◆ **Given request**: Resume the Webmaster Central blog post below about must-read articles, picking up after its last sentence.

**** Excerpt

Google Webmaster Central Blog - Official news on crawling and indexing sites for the Google index

7 must-read Webmaster Central blog posts

Tuesday, February 12, 2008 at 2:42 PM

Our search quality and Webmaster Central teams love helping webmasters solve problems. But since we can't be in all places at all times answering all questions, we also try hard to show you how to help yourself. We put a lot of work into providing documentation and blog posts to answer your questions and guide you through the data and tools we provide, and we're constantly looking for ways to improve the visibility of that information.

While I always encourage people to search our Help Center and blog for answers, there are a few articles in particular to which I'm constantly referring people. Some are recent and some are buried in years' worth of archives, but each is worth a read:

  1. Googlebot can't access my website
    Web hosters seem to be getting more aggressive about blocking spam bots and aggressive crawlers from their servers, which is generally a good thing; however, sometimes they also block Googlebot without knowing it. If you or your hoster are "allowing" Googlebot through by whitelisting Googlebot IP addresses, you may still be blocking some of our IPs without knowing it (since our full IP list isn't public, for reasons explained in the post). In order to be sure you're allowing Googlebot access to your site, use the method in this blog post to verify whether a crawler is Googlebot.
  2. URL blocked by robots.txt
    Sometimes the web crawl section of Webmaster Tools reports a URL as "blocked by robots.txt", but your robots.txt file doesn't seem to block crawling of that URL. Check out this list of troubleshooting tips, especially the part about redirects. This thread from our Help Group also explains why you may see discrepancies between our web crawl error reports and our robots.txt analysis tool.

********
**** Extracted data

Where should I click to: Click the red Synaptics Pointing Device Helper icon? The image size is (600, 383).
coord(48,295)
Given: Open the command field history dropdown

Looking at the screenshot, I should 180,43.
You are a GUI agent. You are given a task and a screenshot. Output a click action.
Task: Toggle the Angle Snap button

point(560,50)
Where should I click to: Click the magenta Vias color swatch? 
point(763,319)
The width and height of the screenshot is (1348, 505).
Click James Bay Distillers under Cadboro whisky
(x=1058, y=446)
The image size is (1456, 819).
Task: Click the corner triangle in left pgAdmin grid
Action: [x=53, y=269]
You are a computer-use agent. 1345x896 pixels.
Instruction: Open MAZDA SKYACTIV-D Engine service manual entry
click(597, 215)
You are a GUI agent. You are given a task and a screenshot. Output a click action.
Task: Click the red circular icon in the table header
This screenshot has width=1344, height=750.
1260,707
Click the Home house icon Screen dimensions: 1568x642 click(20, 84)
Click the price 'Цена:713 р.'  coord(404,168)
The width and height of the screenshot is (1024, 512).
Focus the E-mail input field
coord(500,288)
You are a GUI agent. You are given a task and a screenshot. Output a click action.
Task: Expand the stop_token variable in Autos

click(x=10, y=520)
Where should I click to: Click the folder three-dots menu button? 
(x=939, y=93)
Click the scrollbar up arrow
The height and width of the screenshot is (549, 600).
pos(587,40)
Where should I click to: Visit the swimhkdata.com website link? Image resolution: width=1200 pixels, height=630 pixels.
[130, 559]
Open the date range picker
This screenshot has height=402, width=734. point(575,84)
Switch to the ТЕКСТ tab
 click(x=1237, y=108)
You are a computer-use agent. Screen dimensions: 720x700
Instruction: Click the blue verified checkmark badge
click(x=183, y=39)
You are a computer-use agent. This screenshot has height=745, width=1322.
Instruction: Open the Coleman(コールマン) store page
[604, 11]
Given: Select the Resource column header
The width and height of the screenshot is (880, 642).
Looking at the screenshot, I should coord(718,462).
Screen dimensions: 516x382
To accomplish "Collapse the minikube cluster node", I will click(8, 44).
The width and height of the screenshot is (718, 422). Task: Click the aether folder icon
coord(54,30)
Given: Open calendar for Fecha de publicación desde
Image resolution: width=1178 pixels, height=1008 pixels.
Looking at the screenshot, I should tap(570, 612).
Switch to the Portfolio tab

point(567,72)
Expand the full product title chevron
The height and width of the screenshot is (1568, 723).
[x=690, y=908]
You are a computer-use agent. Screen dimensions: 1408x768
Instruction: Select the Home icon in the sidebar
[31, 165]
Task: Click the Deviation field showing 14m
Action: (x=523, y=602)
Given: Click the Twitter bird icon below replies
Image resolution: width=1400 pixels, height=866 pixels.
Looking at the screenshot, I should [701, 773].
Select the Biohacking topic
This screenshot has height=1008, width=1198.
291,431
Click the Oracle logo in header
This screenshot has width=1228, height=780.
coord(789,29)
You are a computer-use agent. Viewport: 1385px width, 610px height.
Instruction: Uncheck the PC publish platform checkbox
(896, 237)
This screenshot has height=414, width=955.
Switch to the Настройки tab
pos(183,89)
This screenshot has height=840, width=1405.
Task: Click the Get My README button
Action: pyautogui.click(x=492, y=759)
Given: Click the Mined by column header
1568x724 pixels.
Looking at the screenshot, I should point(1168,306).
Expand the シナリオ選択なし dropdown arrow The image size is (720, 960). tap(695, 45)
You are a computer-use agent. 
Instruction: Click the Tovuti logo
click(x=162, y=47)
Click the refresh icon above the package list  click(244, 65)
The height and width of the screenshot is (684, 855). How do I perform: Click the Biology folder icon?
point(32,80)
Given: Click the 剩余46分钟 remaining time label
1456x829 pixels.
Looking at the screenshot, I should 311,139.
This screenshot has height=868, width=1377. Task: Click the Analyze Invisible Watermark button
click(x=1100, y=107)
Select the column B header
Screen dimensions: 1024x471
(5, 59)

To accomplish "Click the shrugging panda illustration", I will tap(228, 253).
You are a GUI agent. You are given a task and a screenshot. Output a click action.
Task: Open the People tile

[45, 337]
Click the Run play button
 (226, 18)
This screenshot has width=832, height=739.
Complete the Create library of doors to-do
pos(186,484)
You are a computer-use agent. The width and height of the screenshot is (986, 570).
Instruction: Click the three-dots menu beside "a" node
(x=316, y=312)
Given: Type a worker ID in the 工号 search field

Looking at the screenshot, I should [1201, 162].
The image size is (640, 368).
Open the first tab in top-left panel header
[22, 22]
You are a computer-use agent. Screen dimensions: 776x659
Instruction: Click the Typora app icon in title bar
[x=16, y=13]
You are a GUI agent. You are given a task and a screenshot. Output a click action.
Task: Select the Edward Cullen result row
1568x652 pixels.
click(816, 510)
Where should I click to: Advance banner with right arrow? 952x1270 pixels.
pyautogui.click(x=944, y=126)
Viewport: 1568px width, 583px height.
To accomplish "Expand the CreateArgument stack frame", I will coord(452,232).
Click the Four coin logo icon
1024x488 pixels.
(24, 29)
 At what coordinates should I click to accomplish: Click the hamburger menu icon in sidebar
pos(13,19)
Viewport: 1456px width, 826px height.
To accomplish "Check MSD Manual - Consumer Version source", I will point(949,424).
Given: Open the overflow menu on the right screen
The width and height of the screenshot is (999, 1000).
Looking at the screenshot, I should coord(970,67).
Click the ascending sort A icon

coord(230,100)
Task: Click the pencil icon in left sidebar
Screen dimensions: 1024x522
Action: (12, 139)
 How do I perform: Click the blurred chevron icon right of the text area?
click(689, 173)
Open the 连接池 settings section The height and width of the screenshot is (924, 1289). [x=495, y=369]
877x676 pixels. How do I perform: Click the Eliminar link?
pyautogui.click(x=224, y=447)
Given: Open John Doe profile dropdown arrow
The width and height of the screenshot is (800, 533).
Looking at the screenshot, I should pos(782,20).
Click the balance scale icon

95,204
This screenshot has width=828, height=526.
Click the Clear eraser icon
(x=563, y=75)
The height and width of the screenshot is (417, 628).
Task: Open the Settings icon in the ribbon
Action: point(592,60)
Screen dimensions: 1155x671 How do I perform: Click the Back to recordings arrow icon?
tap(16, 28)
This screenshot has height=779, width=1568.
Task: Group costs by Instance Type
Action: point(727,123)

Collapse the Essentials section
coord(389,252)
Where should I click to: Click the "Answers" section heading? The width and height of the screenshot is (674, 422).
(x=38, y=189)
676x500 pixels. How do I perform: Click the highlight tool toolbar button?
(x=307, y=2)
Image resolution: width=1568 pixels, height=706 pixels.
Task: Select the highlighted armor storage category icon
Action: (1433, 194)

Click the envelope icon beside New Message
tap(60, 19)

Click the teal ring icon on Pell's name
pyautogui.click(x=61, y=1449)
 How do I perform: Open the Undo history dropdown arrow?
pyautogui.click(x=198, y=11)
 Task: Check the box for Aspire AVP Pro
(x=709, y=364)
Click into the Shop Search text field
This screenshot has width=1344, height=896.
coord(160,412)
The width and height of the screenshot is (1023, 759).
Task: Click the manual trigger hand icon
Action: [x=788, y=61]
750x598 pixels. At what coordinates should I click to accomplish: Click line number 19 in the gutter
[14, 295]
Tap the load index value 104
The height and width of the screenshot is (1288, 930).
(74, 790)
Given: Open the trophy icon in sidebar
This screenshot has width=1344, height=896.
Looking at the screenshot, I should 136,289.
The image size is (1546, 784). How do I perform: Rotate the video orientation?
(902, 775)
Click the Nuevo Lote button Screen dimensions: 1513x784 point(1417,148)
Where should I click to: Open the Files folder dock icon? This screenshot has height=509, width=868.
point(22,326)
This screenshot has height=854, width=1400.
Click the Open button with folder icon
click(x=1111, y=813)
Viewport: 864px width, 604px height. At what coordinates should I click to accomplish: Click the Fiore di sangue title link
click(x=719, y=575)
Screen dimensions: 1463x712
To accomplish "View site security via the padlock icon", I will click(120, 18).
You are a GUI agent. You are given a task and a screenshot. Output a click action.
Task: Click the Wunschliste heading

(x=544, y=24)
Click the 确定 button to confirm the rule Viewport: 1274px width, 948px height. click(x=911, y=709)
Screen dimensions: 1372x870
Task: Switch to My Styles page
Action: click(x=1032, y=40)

********

◆ **Response to the task**:
  3. Why was my URL removal request denied?
    (Okay, I'm cheating a little: this one is a Help Center article and not a blog post.) In order to remove a URL from Google search results you need to first put something in place that will prevent Googlebot from simply picking that URL up again the next time it crawls your site. This may be a 404 (or 410) status code, a noindex meta tag, or a robots.txt file, depending on what type of removal request you're submitting. Follow the directions in this article and you should be good to go.
  4. Flash best practices
    Flash continues to be a hot topic for webmasters interested in making visually complex content accessible to search engines. In this post Bergy, our resident Flash expert, outlines best practices for working with Flash.
  5. The supplemental index
    The "supplemental index" was a big topic of conversation in 2007, and it seems some webmasters are still worried about it. Instead of worrying, point your browser to this post on how we now search our entire index for every query.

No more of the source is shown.